Coupoles Bilan 2003
Par M. Gilbert DAGRON, Président de l’Académie
Messieurs les Ambassadeurs,
Monsieur le Chancelier de l’Institut,
Messieurs les Secrétaires perpétuels,
Chers Confrères,
Mesdames, Messieurs,
La tradition veut que le Président brosse un tableau des événements marquants et des activités de l’Académie depuis la précédente rentrée, retardant ainsi le plaisir que vous aurez à écouter nos orateurs de ce jour, M. Roland Recht et Mme Juliette de la Genière, mais apportant ce que peut apporter un bilan, même sommaire, du proche passé : des perspectives sur le proche avenir.
Le devoir de mémoire me fait d’abord obligation d’évoquer le nom et la carrière des trois membres correspondants de notre Académie, étrangers et français, disparus durant l’année écoulée.
Mme Lilly Kahil, décédée à Garches le 4 décembre 2002, était venue du Caire pour se former aux études grecques et à l’archéologie à l’Université de Bâle, puis à la Sorbonne et à l’École française d’Athènes. Professeur à l’Université de Fribourg, à l’Université Laval et à l’Université de Paris X, elle avait été nommée directeur de recherches au Centre National de la Recherche Scientifique. En la choisissant comme membre correspondant étranger en 1992, notre Académie avait voulu souligner l’importance de son œuvre, et tout spécialement de la grande entreprise à laquelle elle s’était dévouée et dont elle a eu la joie de voir l’achèvement, le Lexicon iconographicum mythologiae classicae.

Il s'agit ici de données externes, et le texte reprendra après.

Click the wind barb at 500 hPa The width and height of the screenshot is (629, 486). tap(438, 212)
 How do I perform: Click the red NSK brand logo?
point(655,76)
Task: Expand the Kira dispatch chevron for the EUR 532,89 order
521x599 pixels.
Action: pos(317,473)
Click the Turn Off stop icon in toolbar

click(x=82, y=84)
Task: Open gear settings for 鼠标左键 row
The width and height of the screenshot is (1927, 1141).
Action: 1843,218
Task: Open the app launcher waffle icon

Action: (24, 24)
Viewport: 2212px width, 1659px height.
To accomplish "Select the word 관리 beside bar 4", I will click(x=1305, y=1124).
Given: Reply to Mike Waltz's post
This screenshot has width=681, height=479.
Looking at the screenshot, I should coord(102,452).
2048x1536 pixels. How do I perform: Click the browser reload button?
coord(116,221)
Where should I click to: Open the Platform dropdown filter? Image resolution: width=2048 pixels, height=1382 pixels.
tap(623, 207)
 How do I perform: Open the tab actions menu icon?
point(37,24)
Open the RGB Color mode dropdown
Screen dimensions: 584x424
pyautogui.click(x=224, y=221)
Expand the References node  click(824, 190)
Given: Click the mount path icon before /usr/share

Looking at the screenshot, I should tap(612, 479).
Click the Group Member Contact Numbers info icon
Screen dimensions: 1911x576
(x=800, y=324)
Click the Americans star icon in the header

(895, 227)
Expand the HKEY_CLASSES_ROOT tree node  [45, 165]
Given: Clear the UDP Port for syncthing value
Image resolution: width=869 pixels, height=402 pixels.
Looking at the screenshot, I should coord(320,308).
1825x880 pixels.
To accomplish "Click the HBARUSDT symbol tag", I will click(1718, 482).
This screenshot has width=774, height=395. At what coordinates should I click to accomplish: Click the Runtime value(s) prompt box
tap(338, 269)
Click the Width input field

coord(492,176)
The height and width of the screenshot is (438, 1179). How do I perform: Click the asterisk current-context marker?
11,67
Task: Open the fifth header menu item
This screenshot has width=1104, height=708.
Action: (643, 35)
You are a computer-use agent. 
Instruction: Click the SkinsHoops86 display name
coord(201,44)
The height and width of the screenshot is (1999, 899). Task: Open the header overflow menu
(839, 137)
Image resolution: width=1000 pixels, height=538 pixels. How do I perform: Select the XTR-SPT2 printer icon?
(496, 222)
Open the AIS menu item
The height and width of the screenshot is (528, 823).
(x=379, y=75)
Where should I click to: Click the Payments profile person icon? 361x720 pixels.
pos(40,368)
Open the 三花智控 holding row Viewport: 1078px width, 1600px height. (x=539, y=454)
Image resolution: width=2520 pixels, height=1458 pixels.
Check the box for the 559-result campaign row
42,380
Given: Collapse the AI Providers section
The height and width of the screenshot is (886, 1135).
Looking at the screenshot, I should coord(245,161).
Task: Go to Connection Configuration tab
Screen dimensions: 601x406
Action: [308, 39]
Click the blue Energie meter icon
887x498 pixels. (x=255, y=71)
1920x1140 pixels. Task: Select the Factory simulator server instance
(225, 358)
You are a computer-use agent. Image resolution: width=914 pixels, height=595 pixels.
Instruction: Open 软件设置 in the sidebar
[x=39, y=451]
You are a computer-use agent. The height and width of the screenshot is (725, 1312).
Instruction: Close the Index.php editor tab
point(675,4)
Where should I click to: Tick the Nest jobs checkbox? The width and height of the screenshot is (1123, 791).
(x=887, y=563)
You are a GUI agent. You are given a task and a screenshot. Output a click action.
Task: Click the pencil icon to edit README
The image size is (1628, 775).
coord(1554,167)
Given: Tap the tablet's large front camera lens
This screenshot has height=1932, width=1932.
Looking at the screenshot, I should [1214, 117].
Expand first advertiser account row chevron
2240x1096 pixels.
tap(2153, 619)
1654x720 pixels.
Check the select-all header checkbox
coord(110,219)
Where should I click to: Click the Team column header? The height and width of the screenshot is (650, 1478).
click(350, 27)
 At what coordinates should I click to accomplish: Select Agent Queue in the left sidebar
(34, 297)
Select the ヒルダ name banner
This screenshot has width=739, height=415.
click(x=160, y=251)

M. Robert J. Braidwood, décédé le 16 janvier 2003 à Chicago, avait été nommé correspondant étranger de notre Académie en 1985. Architecte de formation, il avait enseigné de 1943 à 1977 à l’Université de Chicago et avait participé aux fouilles de l’Oriental Institut sur le Tigre et en Syrie du Nord. Éminent spécialiste du Néolithique, il avait mis au point une « théorie des piémonts » qui avait exercé une influence notable sur les recherches en Préhistoire, en conduisant les archéologues du Moyen-Orient à collaborer plus étroitement avec les chercheurs en sciences naturelles.
M. Georges Roux, décédé le 30 juillet 2003 à Lyon, était correspondant français de notre Académie depuis 1983. Né à Sorgues dans le Comtat Venaissin, il avait fait ses études à l’Université de Lyon, où il était revenu, après un long séjour à l’École d’Athènes, pour enseigner le grec. Dans sa culture, ses goûts et ses travaux, littérature et archéologie se rejoignaient, et des études sur les tragiques s’ajoutent, dans sa bibliographie, aux livres, qui ont assuré sa renommée, sur la terrasse d’Attale Ier à Delphes et sur le site de Salamine de Chypre où il fut attiré par notre regretté confrère Jean Pouilloux. Sa publication de l’immense basilique de la Campanopétra a montré avec quelle justesse l’archéologue « classique » avait su comprendre les problèmes spécifiques de l’archéologie paléochrétienne.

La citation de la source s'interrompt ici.